» Given task: Can you echo the data word for word, beginning with the line that contains "The width and" and continuing through the last line of the data, while leaving out the pictures?

» Given data:
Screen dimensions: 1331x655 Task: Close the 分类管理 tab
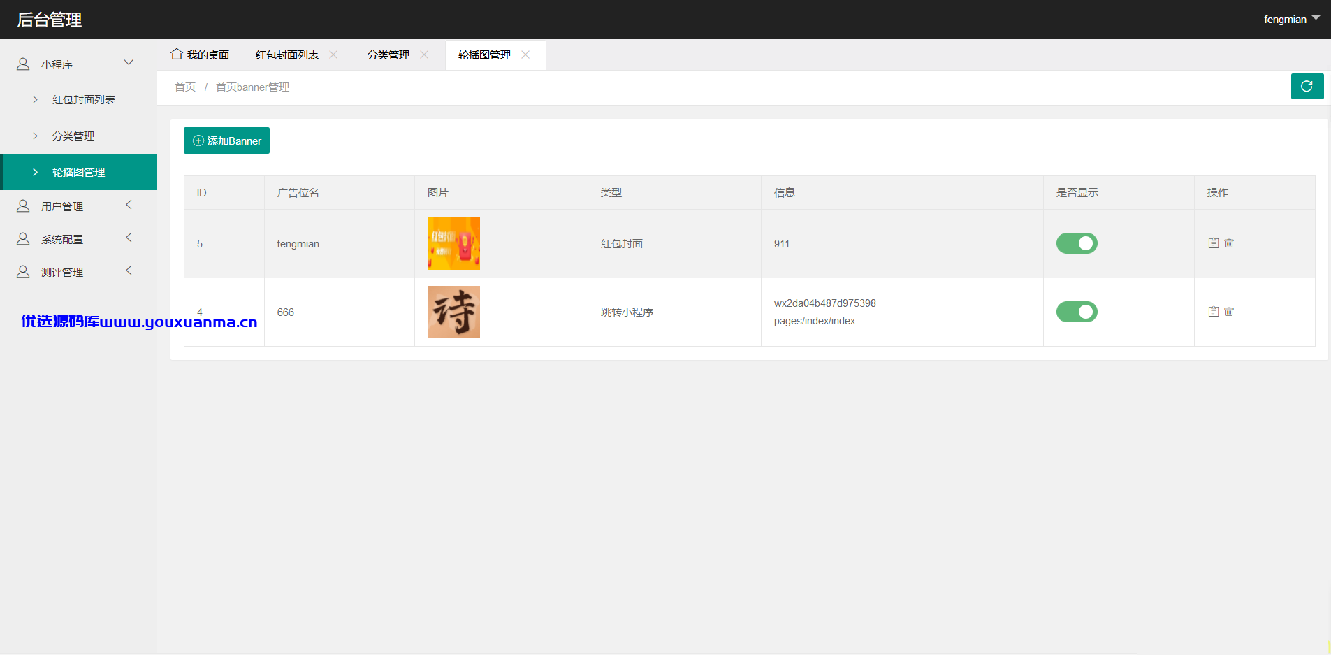click(424, 55)
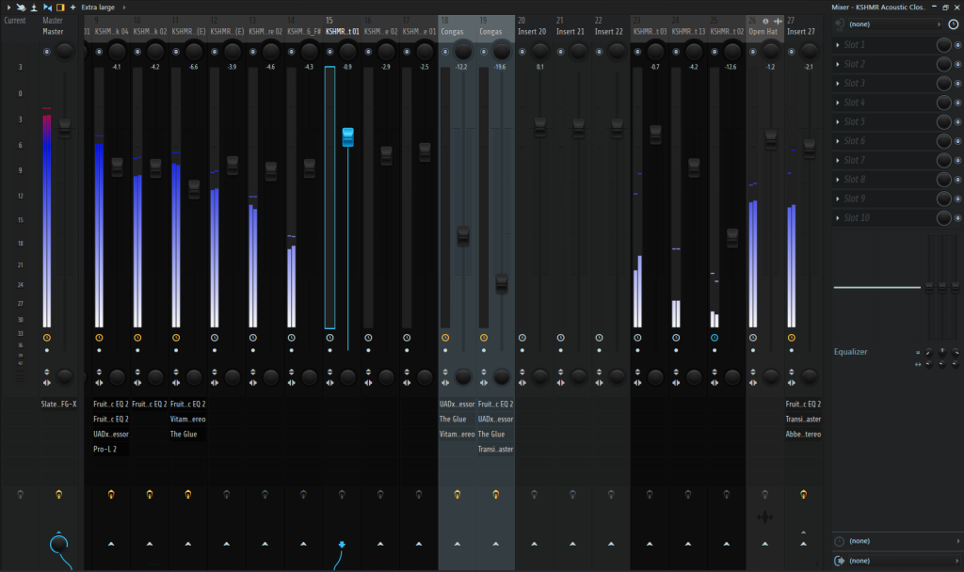Expand the Slot 3 effect menu arrow
This screenshot has width=964, height=572.
point(838,84)
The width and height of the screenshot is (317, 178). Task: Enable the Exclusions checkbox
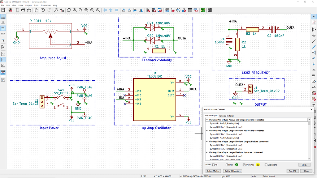tap(266, 164)
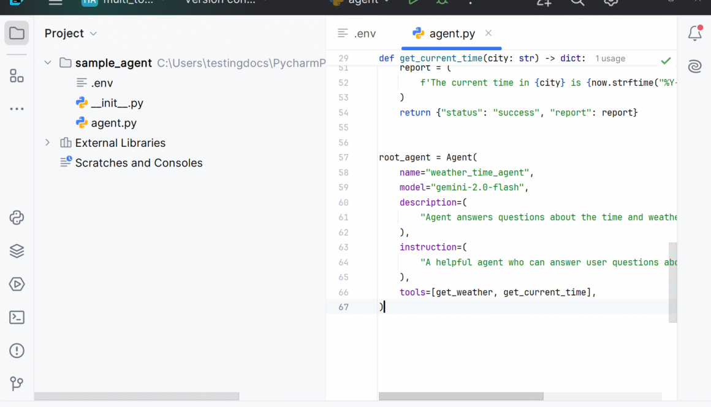Switch to the .env editor tab

tap(364, 34)
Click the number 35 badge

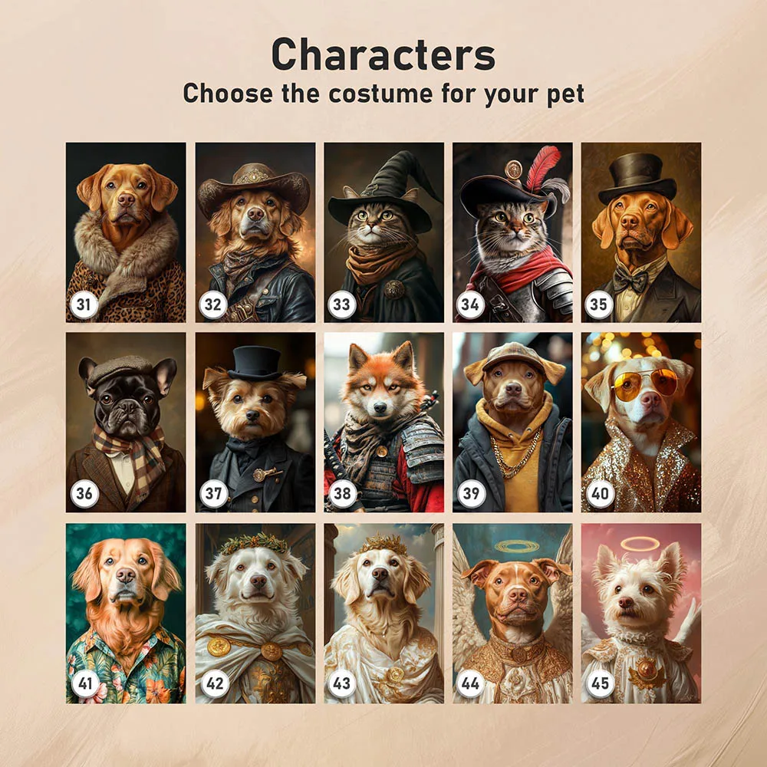(599, 304)
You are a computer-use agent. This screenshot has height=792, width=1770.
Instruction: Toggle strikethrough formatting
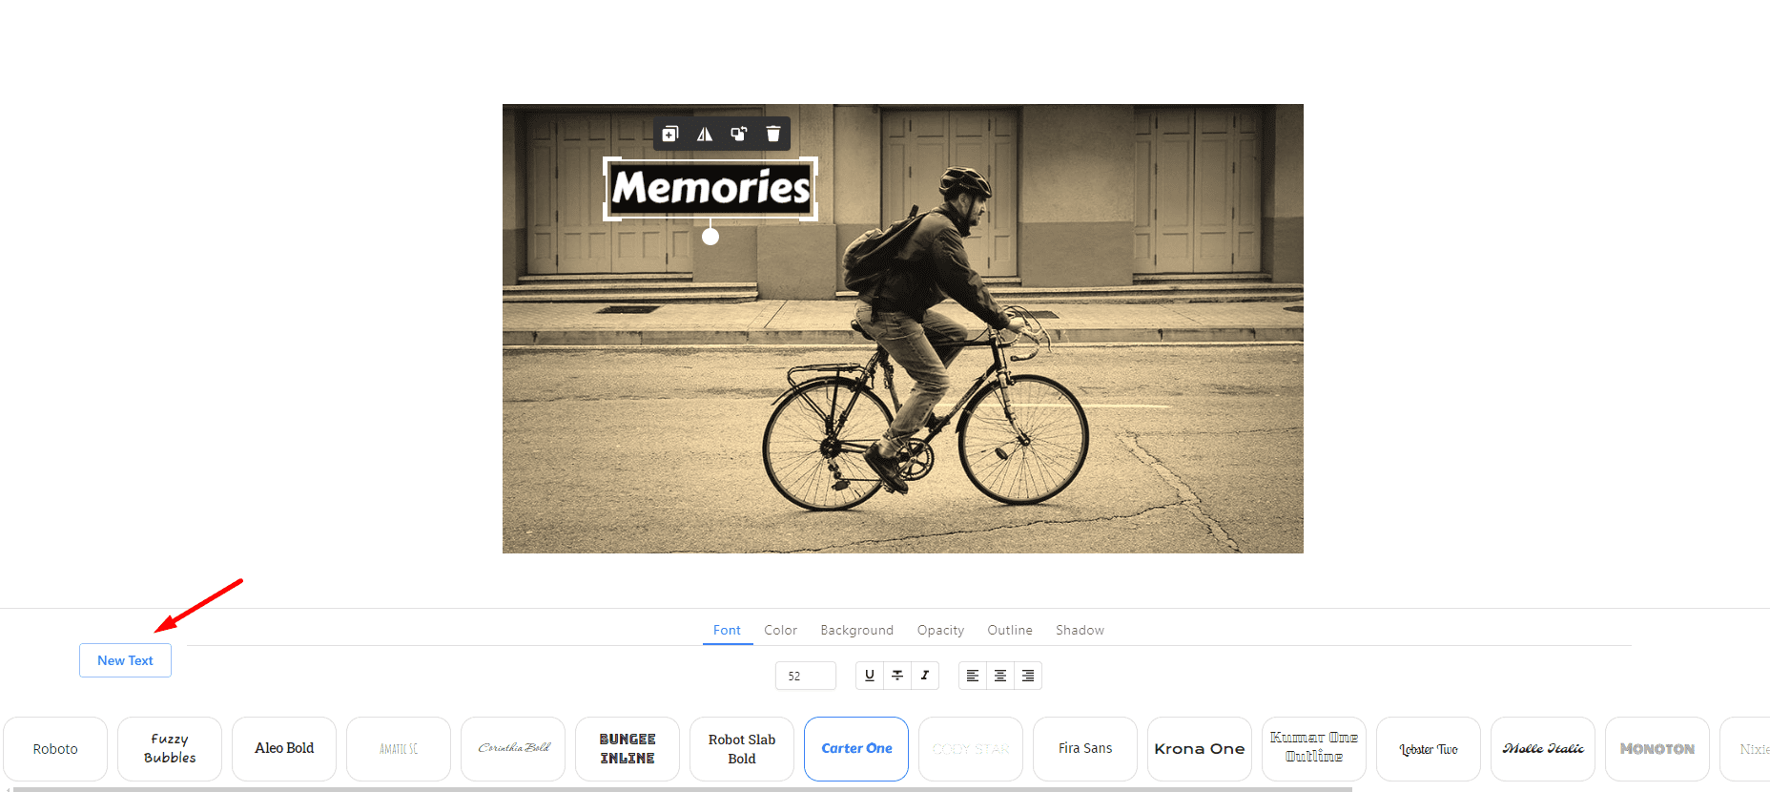click(x=897, y=676)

» Solution for this exercise:
The width and height of the screenshot is (317, 178). Task: Enable the Exclusions checkbox
tap(266, 164)
Switch to the .env editor tab

tap(364, 34)
Click the number 35 badge

(599, 304)
You are a computer-use agent. This screenshot has height=792, width=1770.
Instruction: Toggle strikethrough formatting
click(x=897, y=676)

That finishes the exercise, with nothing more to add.